» **Written instruction**: Rewrite the material between the lines containing "The image size is (1568, 494)." and "the 162-171 waist", inclusive, as a Markdown table with columns No. and Line, numbering each row and leaving out blank lines.

» **Material provided**:
## START
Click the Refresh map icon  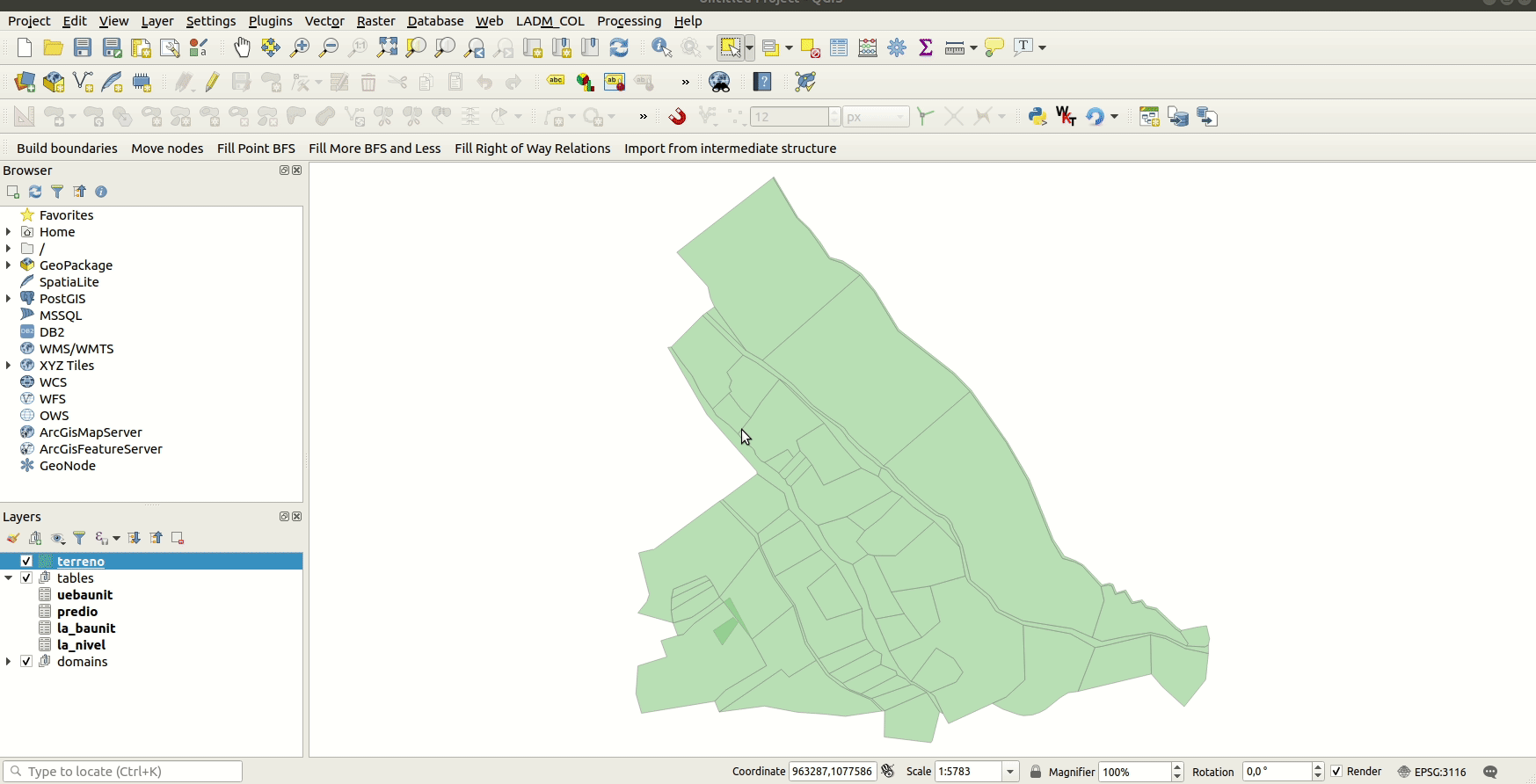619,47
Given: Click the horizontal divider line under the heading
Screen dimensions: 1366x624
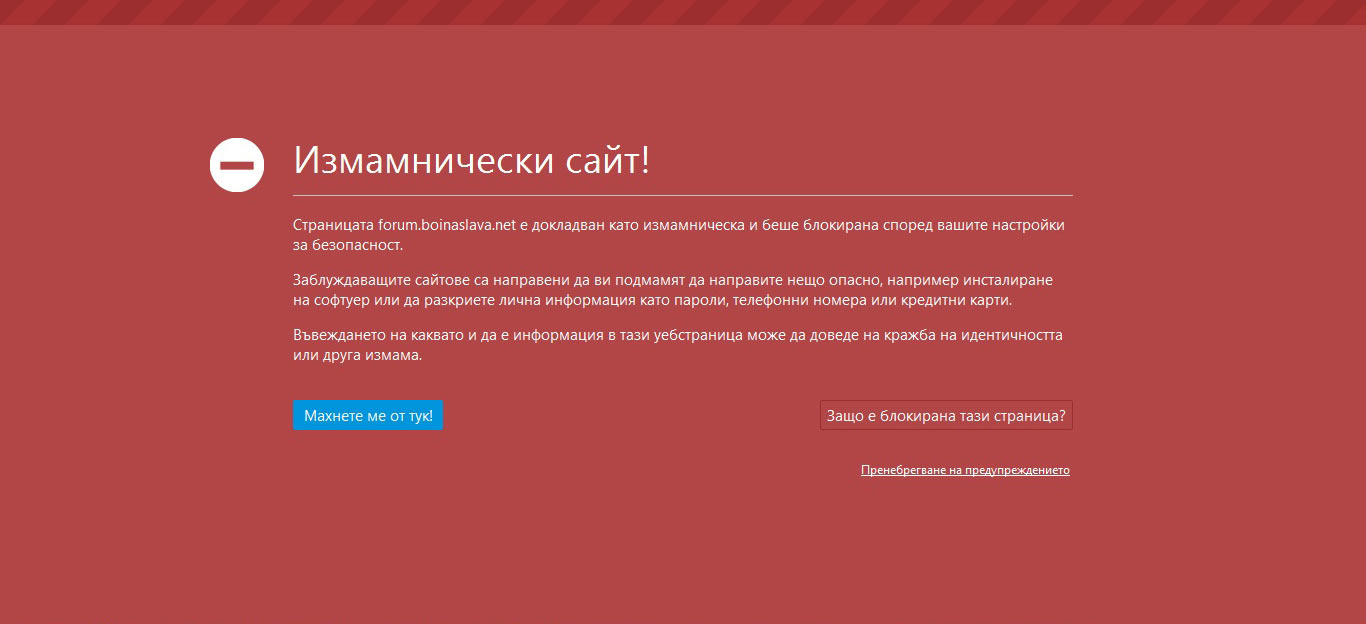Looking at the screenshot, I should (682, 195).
## END
## START
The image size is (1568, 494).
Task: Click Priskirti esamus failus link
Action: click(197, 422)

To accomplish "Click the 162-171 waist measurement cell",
## END
## START
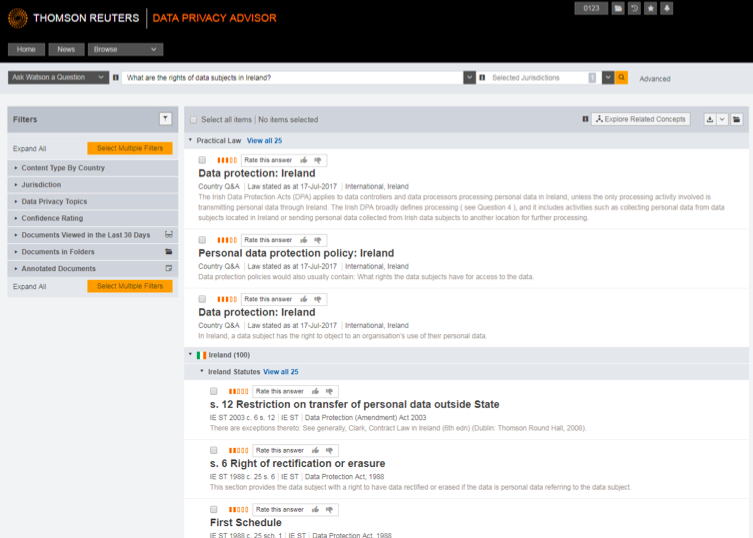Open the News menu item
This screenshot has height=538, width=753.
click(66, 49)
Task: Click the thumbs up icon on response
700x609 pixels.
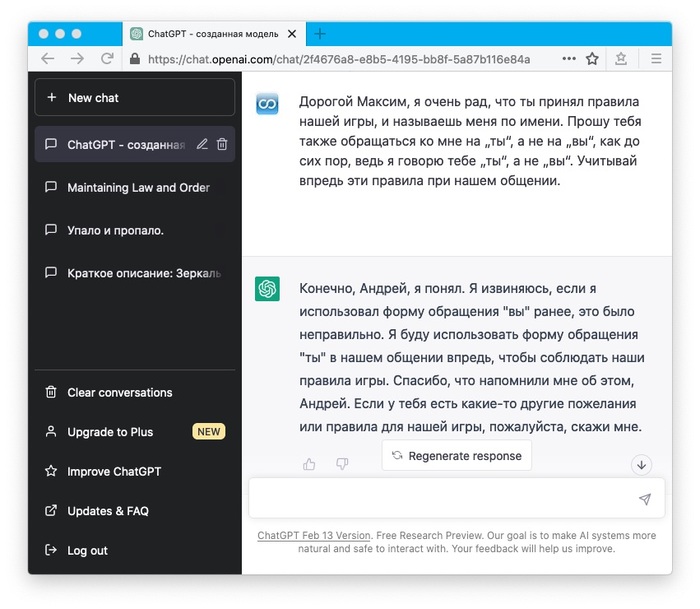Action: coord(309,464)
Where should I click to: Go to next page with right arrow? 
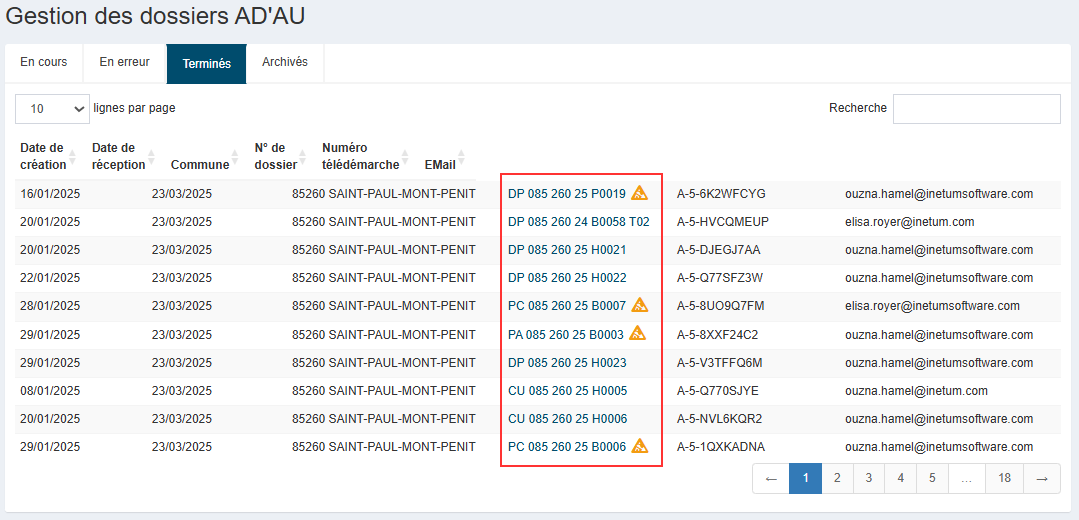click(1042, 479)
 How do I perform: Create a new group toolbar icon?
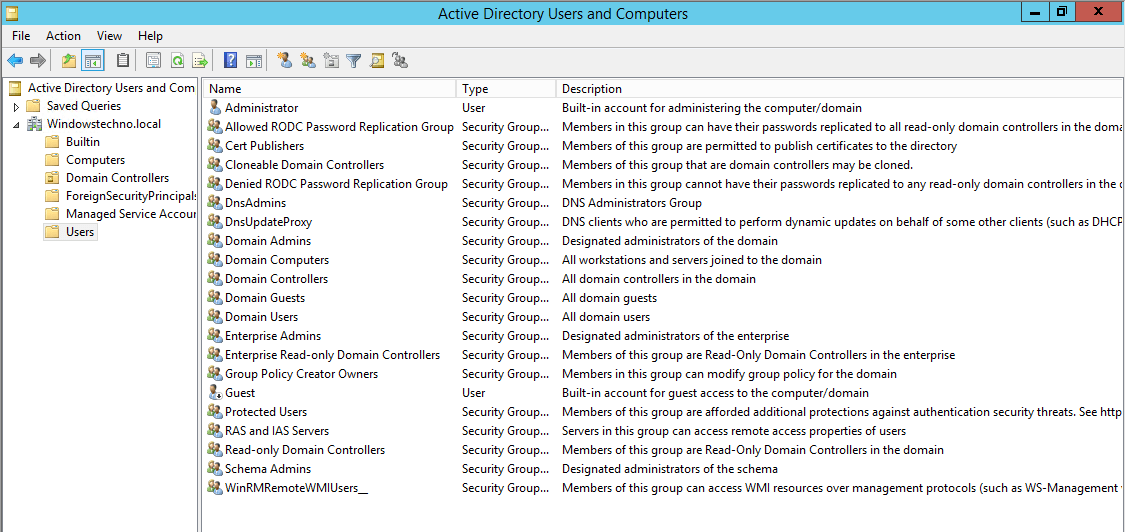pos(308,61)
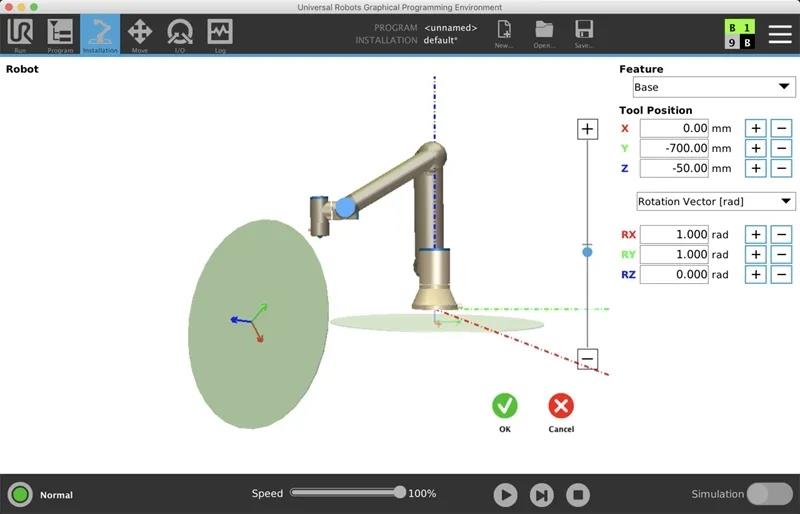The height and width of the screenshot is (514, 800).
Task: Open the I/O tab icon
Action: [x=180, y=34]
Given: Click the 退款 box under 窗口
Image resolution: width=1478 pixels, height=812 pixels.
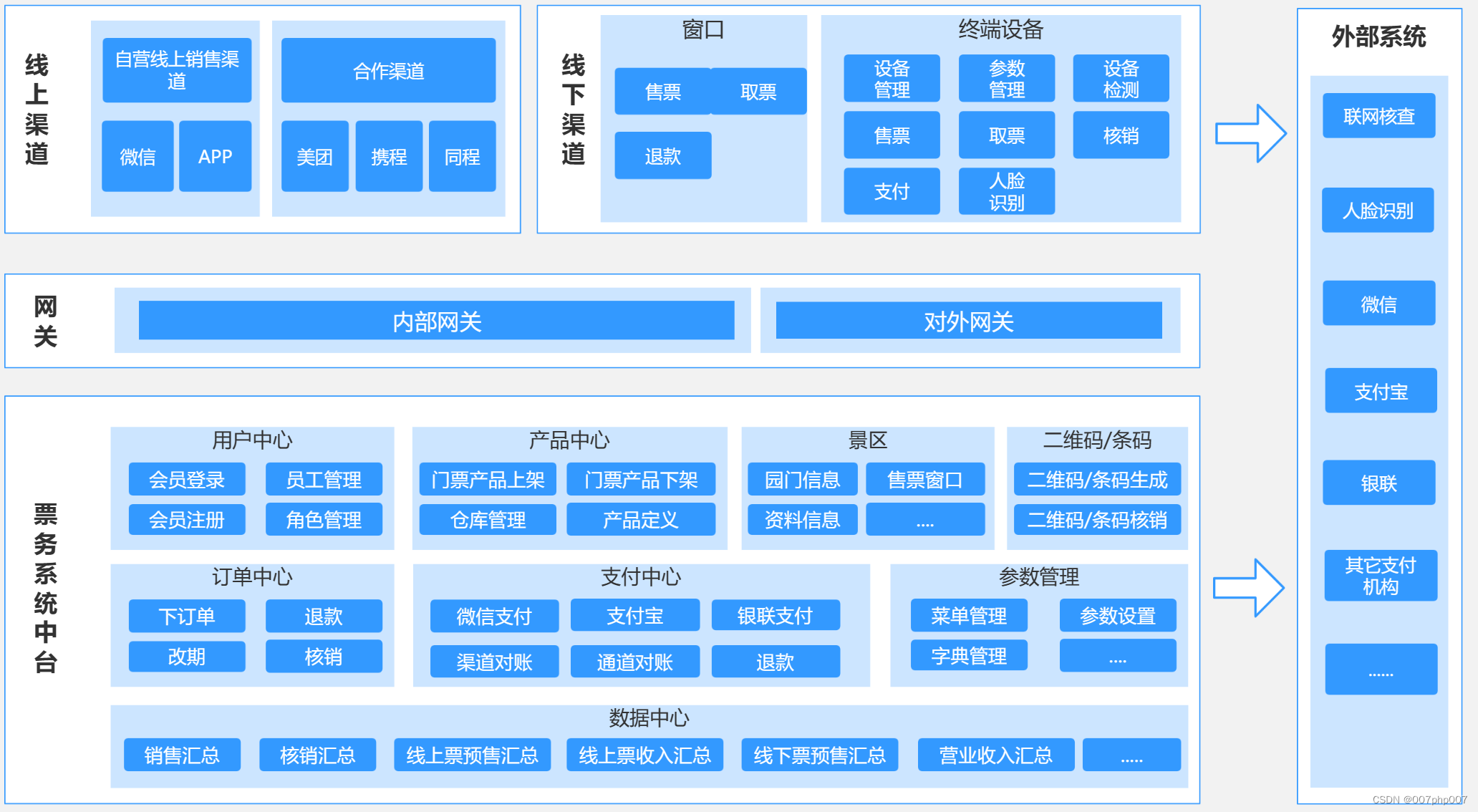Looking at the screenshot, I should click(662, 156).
## END
» **Result for this exercise**:
| No. | Line |
|---|---|
| 1 | The image size is (1568, 494). |
| 2 | Task: Click Priskirti esamus failus link |
| 3 | Action: click(197, 422) |
| 4 | To accomplish "Click the 162-171 waist measurement cell", |